What surprises us the most, however, is that such a geographically small place has such a globally large footprint – from the Red Cross to the United Nations to its international market for banking, pharmaceuticals (Roche, Novartis), watches, Swiss Army knives and more. They are a stunningly successful people who from so little have made so much.

But back to chocolate, more chocolate businesses than Lindt call this place home. So, too, does Toblerone, Frey, Nestle, Cailler, Camille Bloch, Favarger and more – it explains why despite the occasional scandal, Switzerland’s brand continues untarnished. After all, who can stay mad with a place so packed with chocolate?

84: Unesco heritage status for Swiss Fondue?

Fondue served at waterfront cafe on Lac Neuchatel, Switzerland. Yummy.

In Swilderland news of 2011 it was announced that Unesco is looking into conferring special heritage status on Switzerland’s cheese fondues.

I like to think I keep on top of important world news, so I’m banging my head against the wall at having missed this. Switzerland’s keepers of culture at the Federal Culture Office are worried about disappearing traditions, rituals and practices, hence the hoped-for special designation for this cheese dish.
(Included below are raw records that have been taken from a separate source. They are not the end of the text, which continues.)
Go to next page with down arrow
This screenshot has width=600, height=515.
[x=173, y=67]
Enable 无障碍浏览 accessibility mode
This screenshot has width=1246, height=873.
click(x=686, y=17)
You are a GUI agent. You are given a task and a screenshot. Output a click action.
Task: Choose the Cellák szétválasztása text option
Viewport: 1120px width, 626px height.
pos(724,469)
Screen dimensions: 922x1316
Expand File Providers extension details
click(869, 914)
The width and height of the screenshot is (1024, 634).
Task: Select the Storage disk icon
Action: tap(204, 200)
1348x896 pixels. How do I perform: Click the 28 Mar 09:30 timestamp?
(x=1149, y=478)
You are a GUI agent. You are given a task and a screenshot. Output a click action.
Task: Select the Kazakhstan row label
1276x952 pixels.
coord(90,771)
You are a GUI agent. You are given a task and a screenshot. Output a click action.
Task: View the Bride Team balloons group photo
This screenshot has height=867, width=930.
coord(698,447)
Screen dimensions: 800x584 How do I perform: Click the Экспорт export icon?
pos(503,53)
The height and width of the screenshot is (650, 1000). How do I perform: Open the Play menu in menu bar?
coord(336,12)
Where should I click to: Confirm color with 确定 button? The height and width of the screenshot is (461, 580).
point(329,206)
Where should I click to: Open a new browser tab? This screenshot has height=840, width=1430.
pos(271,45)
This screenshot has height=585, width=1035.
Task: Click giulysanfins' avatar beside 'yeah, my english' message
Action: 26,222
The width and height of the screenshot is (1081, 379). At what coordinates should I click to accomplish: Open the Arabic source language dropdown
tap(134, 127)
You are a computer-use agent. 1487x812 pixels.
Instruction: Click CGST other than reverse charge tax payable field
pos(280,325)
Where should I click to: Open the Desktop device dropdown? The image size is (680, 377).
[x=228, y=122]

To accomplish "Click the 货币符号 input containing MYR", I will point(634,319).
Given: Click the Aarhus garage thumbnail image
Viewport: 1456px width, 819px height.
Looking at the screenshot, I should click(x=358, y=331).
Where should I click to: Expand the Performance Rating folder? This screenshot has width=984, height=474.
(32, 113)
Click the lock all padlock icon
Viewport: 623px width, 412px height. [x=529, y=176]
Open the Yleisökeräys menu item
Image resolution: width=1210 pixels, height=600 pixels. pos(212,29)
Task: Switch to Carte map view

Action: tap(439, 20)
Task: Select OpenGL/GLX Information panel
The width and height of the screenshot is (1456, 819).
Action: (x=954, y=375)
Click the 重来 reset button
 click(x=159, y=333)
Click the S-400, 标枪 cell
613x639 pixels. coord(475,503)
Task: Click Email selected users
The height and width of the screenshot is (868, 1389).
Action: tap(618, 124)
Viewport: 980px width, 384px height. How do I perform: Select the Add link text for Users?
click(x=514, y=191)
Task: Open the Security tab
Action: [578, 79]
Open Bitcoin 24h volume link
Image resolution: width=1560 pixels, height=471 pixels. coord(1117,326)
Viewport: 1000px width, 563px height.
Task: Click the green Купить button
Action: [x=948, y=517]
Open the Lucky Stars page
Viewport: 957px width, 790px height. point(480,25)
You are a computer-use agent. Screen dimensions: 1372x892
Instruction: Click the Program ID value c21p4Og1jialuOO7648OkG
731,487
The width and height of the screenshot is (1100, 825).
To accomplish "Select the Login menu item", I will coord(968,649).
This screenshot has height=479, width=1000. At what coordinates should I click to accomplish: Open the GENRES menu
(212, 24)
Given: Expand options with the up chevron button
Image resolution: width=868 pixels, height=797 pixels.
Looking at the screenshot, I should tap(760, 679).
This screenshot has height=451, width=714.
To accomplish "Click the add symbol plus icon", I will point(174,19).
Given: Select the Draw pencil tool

Fondue is not a shoe-in for the Unesco list. Switzerland’s cantons produced something like 380 proposed items for status, which oddly, they are keeping secret, except for two cantons who went public with their lists. The culture doctors have spent the last year winnowing through the items and are expected to announce their abbreviated document of 150 items very soon, that will then go through another paring-down to an unidentified number that will be forwarded onto Unesco for consideration.

The puzzlement over cheese fondue making the list is this. On a 300-metre stroll through town, I pass almost as many restaurant signs boasting fondue as I do street lamps, which is to say: A lot. Chocolate made the list as well, and again, there is so much chocolate here that it is all I can do to keep myself from sliding into a chocolate coma.

Perhaps there is more to Unesco-designation than culture.  An online Swiss news publication, Swiss Info, quoted Pius Knüsel, director of the Swiss Arts Council as saying, “They are seeking recognition first and only secondly financial support.” Aha. Money. Is it possible Unesco will subsidize fondue-consumption?

About the time fondue got onto the proposed-protection list last spring, we were dining on this endangered dish at a cafe on the shores of Lac Neuchatel and that is when fondue’s peril became evident. For a humble pot of melted Corgemont cheese, a plate of bread cubes, two forks, a pot and a flame that had to be relit several times, we paid about 60 Swiss Francs. That was, notably, the last time we chowed down on cheese-and-bread chunks. Maybe fondue is endangered after all.

And so, if fondue does make the list, and if Unesco wants to cut us a check so we can dine out more on this tasty treat, we are prepared to accept their offer.

On an unrelated note: It snowed today. We pretended the flakes were seedlings from the trees, but we fooled no one.